W sierpniu prabuccy radni nie mogli narzekać na nadmiar wolego czasu. Dwukrotnie spotykali się na sesjach rady miasta. Wysłuchali informacji burmistrza Marka Szulca z wykonania budżetu miasta za pierwsze półrocze. Według zapewnień prabuckiego włodarza, sytuacja finansowa miasta i gminy systematycznie się polepsza. Wydatki i dochody są realizowane zgodnie z przyjętymi założeniami. Są również i pozytywne prognozy. Jak stwierdził burmistrz Szulc, być może po raz pierwszy pod koniec roku miasto nie będzie musiało sięgać po pożyczki.

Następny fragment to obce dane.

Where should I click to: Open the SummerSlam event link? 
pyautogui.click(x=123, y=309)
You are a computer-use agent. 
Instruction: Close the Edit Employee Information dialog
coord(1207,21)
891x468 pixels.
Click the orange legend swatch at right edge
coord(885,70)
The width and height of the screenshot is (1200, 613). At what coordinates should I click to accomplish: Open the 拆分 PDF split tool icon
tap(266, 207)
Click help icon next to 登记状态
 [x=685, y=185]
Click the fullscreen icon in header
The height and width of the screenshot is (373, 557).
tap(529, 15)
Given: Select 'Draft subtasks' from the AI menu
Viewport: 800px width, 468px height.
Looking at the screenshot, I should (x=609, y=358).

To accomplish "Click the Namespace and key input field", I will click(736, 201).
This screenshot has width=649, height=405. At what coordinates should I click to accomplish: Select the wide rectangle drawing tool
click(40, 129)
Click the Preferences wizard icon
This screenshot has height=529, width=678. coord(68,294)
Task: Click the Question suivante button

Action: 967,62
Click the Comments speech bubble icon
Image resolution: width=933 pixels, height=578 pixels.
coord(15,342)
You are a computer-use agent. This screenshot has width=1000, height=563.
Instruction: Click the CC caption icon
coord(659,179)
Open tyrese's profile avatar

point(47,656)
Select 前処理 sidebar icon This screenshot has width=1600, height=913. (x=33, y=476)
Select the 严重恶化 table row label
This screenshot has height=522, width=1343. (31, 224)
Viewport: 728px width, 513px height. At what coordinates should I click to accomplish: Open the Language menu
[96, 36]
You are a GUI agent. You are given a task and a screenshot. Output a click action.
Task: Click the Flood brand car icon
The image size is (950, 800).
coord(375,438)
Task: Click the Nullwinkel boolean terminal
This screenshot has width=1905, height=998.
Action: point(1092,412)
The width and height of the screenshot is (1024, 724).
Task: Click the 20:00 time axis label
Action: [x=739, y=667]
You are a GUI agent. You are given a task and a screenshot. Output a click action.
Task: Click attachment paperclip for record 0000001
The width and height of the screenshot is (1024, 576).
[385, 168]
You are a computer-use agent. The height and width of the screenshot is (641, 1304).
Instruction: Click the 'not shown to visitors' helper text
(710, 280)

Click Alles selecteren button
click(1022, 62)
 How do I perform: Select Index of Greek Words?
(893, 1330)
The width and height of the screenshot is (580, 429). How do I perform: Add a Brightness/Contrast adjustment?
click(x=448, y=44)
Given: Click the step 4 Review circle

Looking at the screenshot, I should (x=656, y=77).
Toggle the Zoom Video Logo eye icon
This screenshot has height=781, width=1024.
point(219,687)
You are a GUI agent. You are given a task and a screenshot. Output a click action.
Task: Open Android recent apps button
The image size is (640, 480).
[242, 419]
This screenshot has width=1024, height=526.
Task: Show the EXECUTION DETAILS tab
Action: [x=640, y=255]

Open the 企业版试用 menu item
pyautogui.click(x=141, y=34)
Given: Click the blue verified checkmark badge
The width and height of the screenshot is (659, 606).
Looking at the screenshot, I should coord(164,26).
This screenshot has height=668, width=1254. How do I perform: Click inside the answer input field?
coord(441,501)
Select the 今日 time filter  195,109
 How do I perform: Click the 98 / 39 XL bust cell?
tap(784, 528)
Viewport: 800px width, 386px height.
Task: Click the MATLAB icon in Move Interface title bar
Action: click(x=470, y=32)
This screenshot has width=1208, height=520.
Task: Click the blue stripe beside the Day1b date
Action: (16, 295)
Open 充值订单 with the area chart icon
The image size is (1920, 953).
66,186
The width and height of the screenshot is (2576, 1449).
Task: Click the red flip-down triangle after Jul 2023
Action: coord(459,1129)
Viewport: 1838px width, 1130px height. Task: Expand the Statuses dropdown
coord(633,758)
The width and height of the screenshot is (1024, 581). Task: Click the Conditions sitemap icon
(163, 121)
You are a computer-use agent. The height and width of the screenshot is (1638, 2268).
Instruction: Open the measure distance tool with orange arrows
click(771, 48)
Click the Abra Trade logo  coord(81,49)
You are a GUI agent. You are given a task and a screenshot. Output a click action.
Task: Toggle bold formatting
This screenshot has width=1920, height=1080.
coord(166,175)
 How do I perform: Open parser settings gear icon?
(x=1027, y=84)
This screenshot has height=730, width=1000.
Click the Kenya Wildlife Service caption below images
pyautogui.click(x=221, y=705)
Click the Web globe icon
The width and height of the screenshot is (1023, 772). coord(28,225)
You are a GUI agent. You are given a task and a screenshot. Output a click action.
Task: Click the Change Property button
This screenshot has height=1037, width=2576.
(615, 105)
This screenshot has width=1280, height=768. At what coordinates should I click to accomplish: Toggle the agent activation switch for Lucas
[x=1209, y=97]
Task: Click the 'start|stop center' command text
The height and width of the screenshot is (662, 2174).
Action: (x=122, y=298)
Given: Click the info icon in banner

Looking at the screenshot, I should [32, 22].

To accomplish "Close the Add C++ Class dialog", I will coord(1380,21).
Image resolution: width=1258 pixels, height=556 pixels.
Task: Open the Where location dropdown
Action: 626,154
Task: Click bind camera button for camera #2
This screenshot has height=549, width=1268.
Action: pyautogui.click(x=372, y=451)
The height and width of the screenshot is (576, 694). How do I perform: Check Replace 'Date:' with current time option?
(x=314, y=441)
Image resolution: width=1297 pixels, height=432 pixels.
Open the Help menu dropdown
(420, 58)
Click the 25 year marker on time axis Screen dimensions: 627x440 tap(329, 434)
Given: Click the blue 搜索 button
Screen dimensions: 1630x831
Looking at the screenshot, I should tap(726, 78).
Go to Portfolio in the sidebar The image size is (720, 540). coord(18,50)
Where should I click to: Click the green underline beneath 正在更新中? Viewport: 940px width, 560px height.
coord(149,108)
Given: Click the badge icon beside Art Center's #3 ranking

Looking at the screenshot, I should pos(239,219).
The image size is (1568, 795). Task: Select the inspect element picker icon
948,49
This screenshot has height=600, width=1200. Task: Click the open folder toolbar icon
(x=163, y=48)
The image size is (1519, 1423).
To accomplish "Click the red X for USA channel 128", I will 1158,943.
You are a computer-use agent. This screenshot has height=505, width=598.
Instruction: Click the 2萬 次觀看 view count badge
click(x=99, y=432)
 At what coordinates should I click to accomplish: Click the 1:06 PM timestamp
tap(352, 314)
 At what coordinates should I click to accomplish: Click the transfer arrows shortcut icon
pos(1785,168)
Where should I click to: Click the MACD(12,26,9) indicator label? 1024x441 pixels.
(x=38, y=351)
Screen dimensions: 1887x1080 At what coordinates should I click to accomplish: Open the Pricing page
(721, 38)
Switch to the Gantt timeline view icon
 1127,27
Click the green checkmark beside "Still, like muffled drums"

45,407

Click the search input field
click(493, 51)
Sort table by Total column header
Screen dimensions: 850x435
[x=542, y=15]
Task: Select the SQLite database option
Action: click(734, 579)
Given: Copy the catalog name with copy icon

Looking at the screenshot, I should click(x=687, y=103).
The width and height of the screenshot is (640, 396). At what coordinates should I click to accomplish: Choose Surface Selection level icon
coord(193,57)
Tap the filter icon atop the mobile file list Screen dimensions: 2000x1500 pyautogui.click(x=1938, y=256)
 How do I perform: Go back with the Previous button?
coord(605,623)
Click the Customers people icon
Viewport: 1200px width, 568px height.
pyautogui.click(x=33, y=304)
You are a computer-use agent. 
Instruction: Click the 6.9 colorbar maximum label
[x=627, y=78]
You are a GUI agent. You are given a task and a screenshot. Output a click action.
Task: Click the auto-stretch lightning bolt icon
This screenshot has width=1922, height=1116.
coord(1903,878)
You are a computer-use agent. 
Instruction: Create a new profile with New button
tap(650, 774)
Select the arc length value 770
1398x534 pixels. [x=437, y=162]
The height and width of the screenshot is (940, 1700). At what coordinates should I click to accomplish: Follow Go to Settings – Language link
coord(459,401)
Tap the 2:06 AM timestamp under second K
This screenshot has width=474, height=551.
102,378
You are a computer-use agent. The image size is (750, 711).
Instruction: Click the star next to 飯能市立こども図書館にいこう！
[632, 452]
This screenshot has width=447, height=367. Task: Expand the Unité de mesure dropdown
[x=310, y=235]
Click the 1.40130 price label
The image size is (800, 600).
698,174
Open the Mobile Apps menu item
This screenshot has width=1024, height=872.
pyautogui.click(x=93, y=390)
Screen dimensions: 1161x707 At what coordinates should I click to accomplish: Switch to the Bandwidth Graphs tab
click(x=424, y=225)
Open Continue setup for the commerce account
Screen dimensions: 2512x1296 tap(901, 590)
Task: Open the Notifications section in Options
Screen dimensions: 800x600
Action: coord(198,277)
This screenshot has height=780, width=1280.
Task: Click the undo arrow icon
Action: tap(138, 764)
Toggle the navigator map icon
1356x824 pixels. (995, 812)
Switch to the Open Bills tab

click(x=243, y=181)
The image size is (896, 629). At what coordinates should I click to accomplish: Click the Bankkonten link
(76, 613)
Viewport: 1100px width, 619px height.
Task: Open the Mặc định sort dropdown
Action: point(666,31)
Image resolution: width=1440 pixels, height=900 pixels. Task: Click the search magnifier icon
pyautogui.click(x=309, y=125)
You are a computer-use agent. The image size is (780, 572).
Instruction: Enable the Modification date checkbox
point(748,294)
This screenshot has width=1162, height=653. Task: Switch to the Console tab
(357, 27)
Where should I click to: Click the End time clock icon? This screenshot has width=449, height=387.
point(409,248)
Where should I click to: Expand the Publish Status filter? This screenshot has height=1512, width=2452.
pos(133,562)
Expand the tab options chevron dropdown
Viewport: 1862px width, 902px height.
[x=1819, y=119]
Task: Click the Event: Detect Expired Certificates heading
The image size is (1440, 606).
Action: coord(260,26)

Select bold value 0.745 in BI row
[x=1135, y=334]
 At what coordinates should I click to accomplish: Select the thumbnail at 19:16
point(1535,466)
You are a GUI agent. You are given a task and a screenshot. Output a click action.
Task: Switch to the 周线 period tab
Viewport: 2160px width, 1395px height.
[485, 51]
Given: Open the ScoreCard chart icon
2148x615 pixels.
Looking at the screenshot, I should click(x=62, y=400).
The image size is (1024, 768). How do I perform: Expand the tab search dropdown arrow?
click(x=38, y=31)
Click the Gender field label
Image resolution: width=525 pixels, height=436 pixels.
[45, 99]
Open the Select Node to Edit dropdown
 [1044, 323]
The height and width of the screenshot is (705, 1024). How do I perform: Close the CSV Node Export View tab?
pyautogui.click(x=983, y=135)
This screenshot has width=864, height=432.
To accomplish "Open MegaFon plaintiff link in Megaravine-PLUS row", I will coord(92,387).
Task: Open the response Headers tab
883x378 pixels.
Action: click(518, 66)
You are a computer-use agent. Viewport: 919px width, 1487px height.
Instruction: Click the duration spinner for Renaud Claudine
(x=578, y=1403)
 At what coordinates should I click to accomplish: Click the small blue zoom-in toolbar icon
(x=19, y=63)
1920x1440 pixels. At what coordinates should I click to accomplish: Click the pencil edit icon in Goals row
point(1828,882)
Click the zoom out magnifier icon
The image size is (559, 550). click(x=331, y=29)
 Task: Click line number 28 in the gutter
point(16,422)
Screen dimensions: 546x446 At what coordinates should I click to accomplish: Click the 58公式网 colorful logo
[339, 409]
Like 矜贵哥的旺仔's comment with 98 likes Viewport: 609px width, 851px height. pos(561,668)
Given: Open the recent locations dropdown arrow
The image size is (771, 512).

-Może uda nam się ten rok zamknąć bez potrzeby zaciągania pożyczki z banku lub wypuszczania obligacji. Ponadto, wstępnie prognozowaliśmy wydanie na inwestycje około 700 tys. zł. a już dziś wiemy, że będzie to około 3 mln. zł. Chcemy poprawić wskaźniki dochodów bieżących tak, aby mieć jak najwięcej pieniędzy na projekty unijne – poinformował radnych Marek Szulc.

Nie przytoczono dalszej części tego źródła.